The 5 S Attitudes Toward Money
Surviving: Feeling drained, trapped, with little sense of hope
People who are surviving worry about meeting the basic needs of life, and every bit of what they earn goes to daily survival. Most in this group require financial assistance or a helping hand to get by. This group accounts for 6 percent of Christians in the United States.
Struggling: Feeling strapped in the present and anxious about the future
Money causes much of the stress felt by those who are struggling. As financial pressures build, relationships with families, friends and communities often begin to crack. Strugglers live paycheck to paycheck—or worse, slowly dig themselves deeper into debt. This group accounts for 11 percent of U.S. Christians.
Stable: Feeling OK, experiencing relative calm but hoping for more
The stress level of the stable might be a bit lower, but they don’t yet feel secure. They don’t plan much for the future and likely aren’t as generous as they want to be.
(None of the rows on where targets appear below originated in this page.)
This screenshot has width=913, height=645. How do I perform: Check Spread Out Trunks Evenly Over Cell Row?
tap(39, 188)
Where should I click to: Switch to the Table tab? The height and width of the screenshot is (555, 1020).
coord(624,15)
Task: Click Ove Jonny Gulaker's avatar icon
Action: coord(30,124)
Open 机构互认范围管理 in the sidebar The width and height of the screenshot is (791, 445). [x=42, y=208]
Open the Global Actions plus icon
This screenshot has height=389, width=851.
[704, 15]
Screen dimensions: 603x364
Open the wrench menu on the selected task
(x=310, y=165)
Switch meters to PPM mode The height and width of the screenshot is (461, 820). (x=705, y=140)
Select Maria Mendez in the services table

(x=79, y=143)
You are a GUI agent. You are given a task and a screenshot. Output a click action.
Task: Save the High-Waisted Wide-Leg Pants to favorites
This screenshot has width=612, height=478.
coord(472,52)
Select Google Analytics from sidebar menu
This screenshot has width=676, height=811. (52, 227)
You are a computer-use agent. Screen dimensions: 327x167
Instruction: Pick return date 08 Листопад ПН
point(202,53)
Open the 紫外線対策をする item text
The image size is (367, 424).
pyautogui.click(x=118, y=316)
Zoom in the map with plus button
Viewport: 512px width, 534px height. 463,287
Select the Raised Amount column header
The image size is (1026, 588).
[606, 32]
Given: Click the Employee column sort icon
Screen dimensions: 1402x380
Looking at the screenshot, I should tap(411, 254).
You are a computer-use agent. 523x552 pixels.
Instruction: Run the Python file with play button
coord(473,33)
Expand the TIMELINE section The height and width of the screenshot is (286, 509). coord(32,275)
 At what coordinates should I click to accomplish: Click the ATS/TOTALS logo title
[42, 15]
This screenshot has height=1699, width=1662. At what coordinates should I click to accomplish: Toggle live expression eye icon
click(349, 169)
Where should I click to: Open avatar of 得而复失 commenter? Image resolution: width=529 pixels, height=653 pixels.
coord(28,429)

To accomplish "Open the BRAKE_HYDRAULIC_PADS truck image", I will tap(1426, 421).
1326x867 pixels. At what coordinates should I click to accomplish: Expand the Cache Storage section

They describe themselves as “just making ends meet,” and while this group doesn’t live paycheck to paycheck, they are one disaster away from real hardship. This group accounts for 32 percent of U.S. Christians.
Secure: Feeling mostly confident
Those in the group we call secure feel they have enough for themselves but probably not enough extra to share generously. As their income grows, so do lifestyle expenses, so they perpetually have “just enough,” with only a little extra. Although having a financial strategy might increase their sense of security, these people can be as enslaved to saving as strugglers are to debt. This group encompasses 38 percent of U.S. Christians.
Surplus: Feeling grateful and ready to share
Members of the surplus group believe they have more than enough. They don’t constantly long for more. They display a high level of contentment even if their lifestyle is average—or below. Their purchases match their needs, not their income. And because they feel grateful, they are ready to share. Most joyfully give away more than 10 percent of their gross income. Only 13 percent of U.S. Christians feel they live in surplus.